Sunday, August 03, 2025
sunday school
A scholar of philosophy, passing his 65th birthday, muses at an online forum about his recent hopes for that forum, his future plans, and expresses a sense of aging: “It is both funny and a bit scary that you are now older than most people you meet.”
When younger, I always expected to find new perspectives (on a given topic) beyond mine, enlightening and inspiring me, because others had been on that important road longer. I’m no leading light in the cosmos.
But in recent years, I’ve realized more and more that other scholars are recapitulating on a given topic what earlier ones have already covered, newly postureed in their own voice, and often well-oriented to their own times. But new kinds of insight on a given topic get fewer and fewer. And also, voices which were so admirable in past years died.
New roads of inquiry are emerging constantly, of course.

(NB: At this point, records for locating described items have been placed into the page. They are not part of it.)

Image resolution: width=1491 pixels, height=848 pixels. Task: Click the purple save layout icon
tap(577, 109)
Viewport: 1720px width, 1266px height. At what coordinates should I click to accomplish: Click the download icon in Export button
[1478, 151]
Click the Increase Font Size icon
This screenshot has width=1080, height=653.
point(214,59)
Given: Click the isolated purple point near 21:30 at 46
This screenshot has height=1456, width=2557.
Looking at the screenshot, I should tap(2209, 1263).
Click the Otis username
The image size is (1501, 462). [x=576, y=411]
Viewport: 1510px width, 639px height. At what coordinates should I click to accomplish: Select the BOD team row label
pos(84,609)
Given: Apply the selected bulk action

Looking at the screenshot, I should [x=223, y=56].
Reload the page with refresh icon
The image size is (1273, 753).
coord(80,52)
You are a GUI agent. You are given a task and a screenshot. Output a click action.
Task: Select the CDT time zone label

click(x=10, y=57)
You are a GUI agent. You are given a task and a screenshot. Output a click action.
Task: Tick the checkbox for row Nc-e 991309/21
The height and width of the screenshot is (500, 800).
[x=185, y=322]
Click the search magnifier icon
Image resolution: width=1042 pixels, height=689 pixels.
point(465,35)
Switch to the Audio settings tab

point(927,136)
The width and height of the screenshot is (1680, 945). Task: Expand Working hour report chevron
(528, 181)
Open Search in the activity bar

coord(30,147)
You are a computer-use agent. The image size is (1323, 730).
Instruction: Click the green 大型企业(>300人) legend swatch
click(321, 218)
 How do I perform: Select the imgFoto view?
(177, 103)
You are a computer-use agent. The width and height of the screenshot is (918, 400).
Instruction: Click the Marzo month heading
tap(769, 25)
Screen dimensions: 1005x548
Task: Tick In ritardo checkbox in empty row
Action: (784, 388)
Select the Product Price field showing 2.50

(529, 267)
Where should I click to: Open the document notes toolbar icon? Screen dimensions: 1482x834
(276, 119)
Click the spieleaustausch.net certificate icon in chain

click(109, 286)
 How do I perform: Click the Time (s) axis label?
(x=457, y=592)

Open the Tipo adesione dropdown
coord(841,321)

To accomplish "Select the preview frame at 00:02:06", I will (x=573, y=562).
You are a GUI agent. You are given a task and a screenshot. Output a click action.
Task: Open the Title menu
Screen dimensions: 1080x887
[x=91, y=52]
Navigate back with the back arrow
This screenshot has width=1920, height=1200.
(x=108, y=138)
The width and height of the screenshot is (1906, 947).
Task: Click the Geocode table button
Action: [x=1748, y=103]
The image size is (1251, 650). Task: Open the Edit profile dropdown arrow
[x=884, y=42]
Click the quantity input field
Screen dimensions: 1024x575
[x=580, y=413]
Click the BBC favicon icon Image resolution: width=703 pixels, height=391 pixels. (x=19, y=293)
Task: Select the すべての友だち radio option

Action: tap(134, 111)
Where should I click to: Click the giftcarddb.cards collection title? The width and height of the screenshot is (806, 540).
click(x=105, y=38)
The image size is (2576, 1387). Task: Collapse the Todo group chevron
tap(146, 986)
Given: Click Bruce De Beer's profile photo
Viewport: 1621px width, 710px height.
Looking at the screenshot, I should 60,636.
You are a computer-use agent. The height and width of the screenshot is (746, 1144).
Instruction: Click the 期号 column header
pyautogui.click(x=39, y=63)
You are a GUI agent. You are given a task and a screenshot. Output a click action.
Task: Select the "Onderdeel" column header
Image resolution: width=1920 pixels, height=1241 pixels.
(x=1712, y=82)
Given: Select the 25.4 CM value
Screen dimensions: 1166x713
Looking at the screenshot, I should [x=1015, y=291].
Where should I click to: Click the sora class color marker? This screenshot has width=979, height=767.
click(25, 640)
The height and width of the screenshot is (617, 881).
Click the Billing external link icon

I understand very little, all in all, like most everyone else—or at least that’s my prudent feeling. I easily feel I’m a polymath verging on dilletante, but feel enough that I’m doing good work worth sharing.
But, as decades have passed, my own thinking becomes so relative to my own life that there’s increasingly no option but to keep confidence in my own way, my apparent fate of solitudes, because prospects of solidarity, let alone sharing a path of inquiry, become less and less likely. So, Work easily feels like writing to myself—writing for the sake of my path, keeping confidence in the integrity of that, and not giving too much worry about whether it’s useful to others.
So it goes, and learning never ends.